▸ Exercise task
Gather each line of the listing below that contains the word "perform". Case matters.

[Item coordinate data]
__________________________________________________

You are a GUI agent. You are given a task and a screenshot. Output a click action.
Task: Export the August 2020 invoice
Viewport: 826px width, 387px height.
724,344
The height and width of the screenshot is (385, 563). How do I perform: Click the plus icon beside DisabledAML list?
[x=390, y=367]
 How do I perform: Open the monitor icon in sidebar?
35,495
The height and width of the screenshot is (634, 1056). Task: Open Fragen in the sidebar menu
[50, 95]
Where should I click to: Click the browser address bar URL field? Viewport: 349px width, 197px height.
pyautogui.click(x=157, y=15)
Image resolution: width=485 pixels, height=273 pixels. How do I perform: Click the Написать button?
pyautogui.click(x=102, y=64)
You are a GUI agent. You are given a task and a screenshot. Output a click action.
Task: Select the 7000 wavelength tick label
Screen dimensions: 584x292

__________________________________________________

▸ In response
The height and width of the screenshot is (385, 563). How do I perform: Click the plus icon beside DisabledAML list?
 How do I perform: Open the monitor icon in sidebar?
Image resolution: width=485 pixels, height=273 pixels. How do I perform: Click the Написать button?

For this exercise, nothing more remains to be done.